My dad just came :run: upstairs thinking that something in my room started blowing up, esp at 3 minutes 20 sec

~Bob


----------



## MrPorterhouse (Jul 29, 2006)

Thanks Mark for posting that and to Tom for creating it. Im not at home right now, I'm over at my parents, so I played it on his system. Right now, he only has a 10" MTX cheap-o sub so I can't experience the effect. I can't wait to get home to really hear this.


----------



## Josuah (Apr 26, 2006)

Out of curiosity, any idea what SPL was the max at the original mic's location?


----------



## almikel (Sep 28, 2010)

hi guys,
I've posted this request on AVS and DIY Audio so apologies for posting here again...
Does anyone know where I can find the WAV of this fireworks recording?

I've found the Soundhound site, but it doesn't have the fireworks 


cheers,
Mike


----------



## chashint (Jan 12, 2011)

You dug deep to find a thread that has been format since 2006.


----------



## almikel (Sep 28, 2010)

google finds all - no digging on my part required

cheers
Mike


----------



## chashint (Jan 12, 2011)

Very true.
if you find the file someplace please post the link, I would like to hear it too.


----------



## Peter Loeser (Aug 11, 2012)

chashint said:


> I would like to hear it too.


ditto... sounds interesting.


----------



## BeeMan458 (Nov 25, 2012)

From what I read, this is a 2006, 30Hz - 45Hz recording from almost a decade ago. Has the FOTP crash scene, the second grenade blast in WWZ and the depth charge attack in U-571 lost their bloom?


----------



## chashint (Jan 12, 2011)

I thought it was a recording of a fireworks show.
From the first post in this thread...

"A few weeks ago I mentioned elsewhere that Tom Danley had given me an early copy of a recording he made at night on the 4th of July. Tom has some cool microphone designs he has been playing with, and this uses one of them that gives a rather impressive realism to being at the live event. Yesterday I got an e-mail from Tom that a clip of this recording has been posted so others can download it and play..."


----------



## BeeMan458 (Nov 25, 2012)

chashint said:


> I thought it was a recording of a fireworks show.
> From the first post in this thread...
> 
> "A few weeks ago I mentioned elsewhere that Tom Danley had given me an early copy of a recording he made at night on the 4th of July. Tom has some cool microphone designs he has been playing with, and this uses one of them that gives a rather impressive realism to being at the live event. Yesterday I got an e-mail from Tom that a clip of this recording has been posted so others can download it and play..."


My understanding, the recording is a 4th of July fireworks recording......

"Tom Danley's website has four recordings. He mentions that the fireworks recording was made with a mic "invention" he is developing.
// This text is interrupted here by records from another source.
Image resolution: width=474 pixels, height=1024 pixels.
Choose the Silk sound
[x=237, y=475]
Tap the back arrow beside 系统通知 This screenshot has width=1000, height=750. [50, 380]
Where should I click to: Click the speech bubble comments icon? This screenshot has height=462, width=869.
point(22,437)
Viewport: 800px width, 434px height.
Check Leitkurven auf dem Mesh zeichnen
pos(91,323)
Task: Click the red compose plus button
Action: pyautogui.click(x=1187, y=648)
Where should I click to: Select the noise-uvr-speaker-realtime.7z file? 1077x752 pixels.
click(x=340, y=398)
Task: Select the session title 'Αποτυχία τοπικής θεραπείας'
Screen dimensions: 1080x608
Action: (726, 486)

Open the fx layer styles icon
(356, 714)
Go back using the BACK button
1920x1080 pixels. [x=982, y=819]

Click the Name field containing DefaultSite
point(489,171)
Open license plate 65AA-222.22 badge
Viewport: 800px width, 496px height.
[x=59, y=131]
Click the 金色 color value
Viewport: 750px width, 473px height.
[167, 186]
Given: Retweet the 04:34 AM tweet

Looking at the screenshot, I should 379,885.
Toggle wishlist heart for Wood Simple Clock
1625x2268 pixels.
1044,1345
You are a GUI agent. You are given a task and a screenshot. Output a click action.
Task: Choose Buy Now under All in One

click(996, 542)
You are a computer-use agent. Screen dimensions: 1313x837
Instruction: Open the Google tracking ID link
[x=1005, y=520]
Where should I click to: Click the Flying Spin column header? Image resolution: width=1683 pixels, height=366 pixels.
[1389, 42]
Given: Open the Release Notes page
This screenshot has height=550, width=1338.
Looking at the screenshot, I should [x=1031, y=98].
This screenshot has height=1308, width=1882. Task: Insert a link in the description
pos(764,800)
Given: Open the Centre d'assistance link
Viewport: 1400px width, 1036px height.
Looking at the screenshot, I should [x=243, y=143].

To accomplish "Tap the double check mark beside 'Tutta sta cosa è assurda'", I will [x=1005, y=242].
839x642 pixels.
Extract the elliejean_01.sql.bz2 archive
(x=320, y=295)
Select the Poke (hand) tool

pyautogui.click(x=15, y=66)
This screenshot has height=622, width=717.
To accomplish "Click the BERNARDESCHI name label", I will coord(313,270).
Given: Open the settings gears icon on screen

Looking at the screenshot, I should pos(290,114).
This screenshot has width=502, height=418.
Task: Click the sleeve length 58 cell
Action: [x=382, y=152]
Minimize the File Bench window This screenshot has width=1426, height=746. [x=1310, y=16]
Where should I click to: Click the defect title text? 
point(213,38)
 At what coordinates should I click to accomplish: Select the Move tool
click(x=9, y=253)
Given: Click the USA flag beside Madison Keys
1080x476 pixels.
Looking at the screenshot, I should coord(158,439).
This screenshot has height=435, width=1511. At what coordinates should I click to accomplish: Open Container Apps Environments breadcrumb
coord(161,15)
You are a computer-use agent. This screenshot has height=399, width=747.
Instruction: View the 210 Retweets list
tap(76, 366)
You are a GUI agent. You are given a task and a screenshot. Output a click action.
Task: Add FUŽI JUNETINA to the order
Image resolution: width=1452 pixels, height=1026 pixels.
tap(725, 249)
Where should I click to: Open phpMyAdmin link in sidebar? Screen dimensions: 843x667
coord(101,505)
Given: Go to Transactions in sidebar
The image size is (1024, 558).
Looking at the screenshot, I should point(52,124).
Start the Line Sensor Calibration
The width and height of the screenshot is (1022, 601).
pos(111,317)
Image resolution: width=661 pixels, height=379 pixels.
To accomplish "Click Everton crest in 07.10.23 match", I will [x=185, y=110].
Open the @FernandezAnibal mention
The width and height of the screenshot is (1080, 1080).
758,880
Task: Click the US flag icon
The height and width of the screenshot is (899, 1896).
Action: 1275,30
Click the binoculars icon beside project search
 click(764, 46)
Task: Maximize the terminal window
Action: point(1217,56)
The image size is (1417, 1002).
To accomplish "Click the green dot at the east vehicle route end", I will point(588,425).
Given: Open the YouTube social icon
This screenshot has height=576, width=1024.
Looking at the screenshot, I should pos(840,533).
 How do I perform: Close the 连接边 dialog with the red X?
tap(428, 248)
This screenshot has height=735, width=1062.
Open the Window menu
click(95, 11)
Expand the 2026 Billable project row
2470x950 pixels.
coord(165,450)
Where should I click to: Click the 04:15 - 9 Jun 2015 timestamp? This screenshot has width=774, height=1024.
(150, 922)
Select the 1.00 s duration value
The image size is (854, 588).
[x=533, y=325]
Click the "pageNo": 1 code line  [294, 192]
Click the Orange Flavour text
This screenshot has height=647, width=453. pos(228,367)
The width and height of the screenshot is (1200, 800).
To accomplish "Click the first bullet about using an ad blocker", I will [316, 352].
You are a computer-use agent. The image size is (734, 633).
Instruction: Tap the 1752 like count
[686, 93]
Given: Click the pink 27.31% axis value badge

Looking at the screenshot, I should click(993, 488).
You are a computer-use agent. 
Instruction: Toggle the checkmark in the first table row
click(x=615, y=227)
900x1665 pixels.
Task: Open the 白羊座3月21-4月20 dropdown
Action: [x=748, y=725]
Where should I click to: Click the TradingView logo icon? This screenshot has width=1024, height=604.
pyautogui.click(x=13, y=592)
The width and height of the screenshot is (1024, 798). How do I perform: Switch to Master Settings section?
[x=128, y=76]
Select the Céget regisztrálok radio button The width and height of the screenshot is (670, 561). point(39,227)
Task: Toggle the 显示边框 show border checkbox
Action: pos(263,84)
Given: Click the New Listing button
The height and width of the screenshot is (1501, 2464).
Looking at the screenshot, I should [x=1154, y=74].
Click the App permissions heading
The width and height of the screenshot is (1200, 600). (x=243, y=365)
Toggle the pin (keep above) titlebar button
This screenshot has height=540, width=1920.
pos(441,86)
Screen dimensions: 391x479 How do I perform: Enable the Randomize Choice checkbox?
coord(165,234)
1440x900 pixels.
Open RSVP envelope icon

The content is fabulous and my thanks to Tom."

.....but also, from what I was able to find out online, it's not a recording that will, in the least, test a decent subwoofer system.

Personally, I find it odd that a bunch of bassheads would get all excited by a fireworks display recording when there are so many movie sound tracks that have LFE sound tracks well below 20Hz.

...


----------



## chashint (Jan 12, 2011)

BeeMan458 said:


> Personally, I find it odd that a bunch of bassheads would get all excited by a fireworks display recording when there are so many movie sound tracks that have LFE sound tracks well below 20Hz.
> ...


What confuses me is, if you are not interested in it why comment on it at all?


----------



## BeeMan458 (Nov 25, 2012)

chashint said:


> What confuses me is, if you are not interested in it why comment on it at all?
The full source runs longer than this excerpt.